*To do:* Exactly reproduce the lines from the line bearing "Task: Click the sort arrows above ADC1 list" through the end of the listing, inclusive of both; pictures are to be omitted.

*Exercise materials:*

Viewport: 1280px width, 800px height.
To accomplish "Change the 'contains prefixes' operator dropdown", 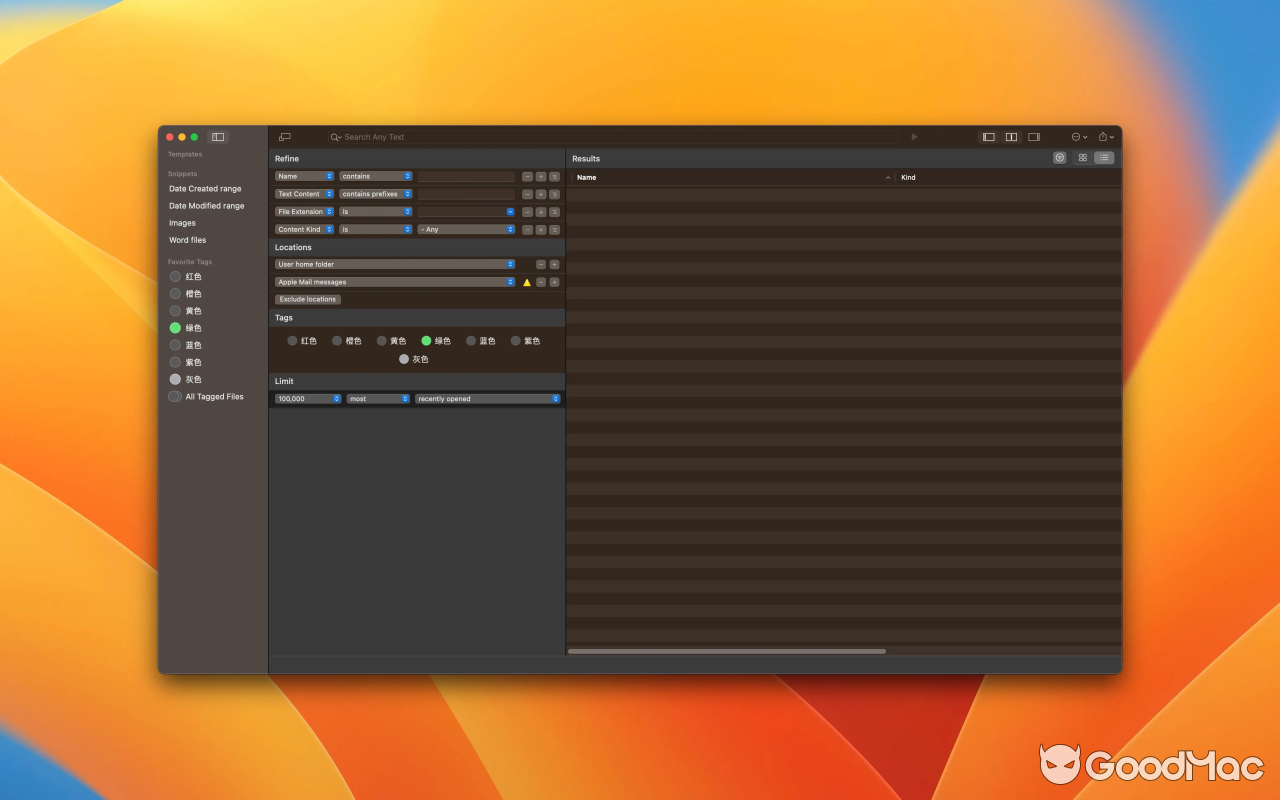I will pyautogui.click(x=376, y=193).
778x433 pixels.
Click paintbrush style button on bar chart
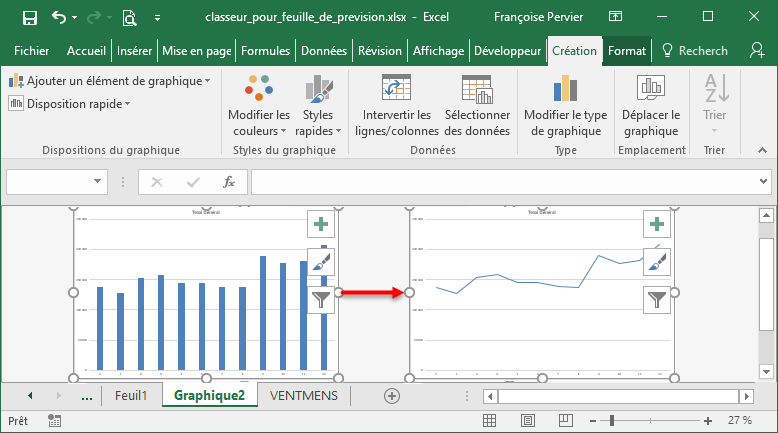[320, 262]
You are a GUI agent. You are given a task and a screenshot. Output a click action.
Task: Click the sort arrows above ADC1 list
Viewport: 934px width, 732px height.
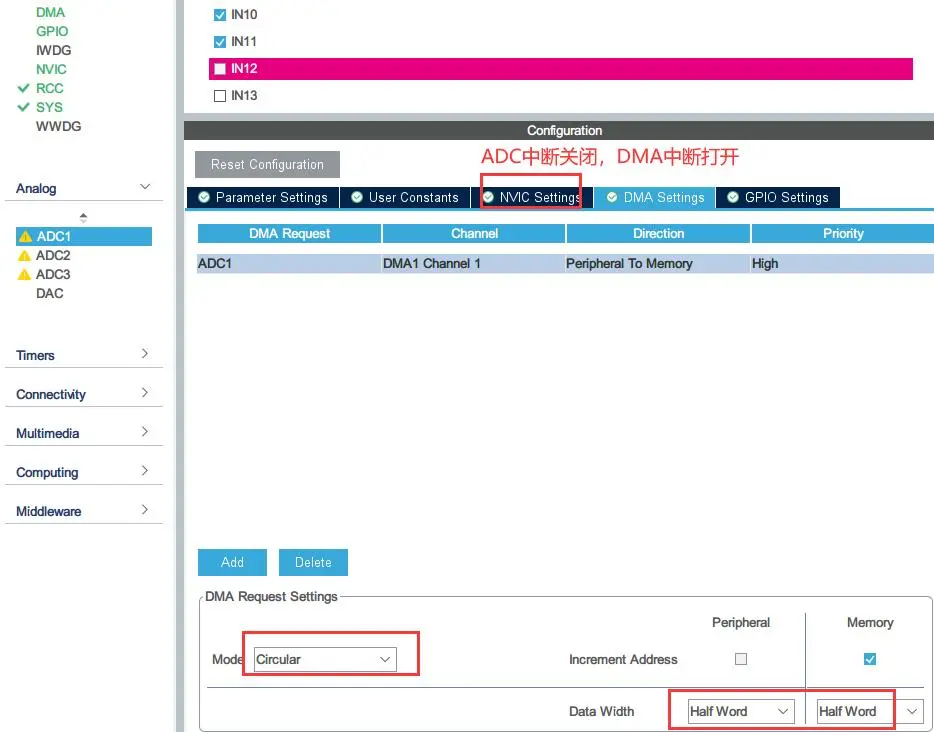pos(83,217)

*Response to this exercise:*
Task: Click the sort arrows above ADC1 list
Viewport: 934px width, 732px height.
pos(83,217)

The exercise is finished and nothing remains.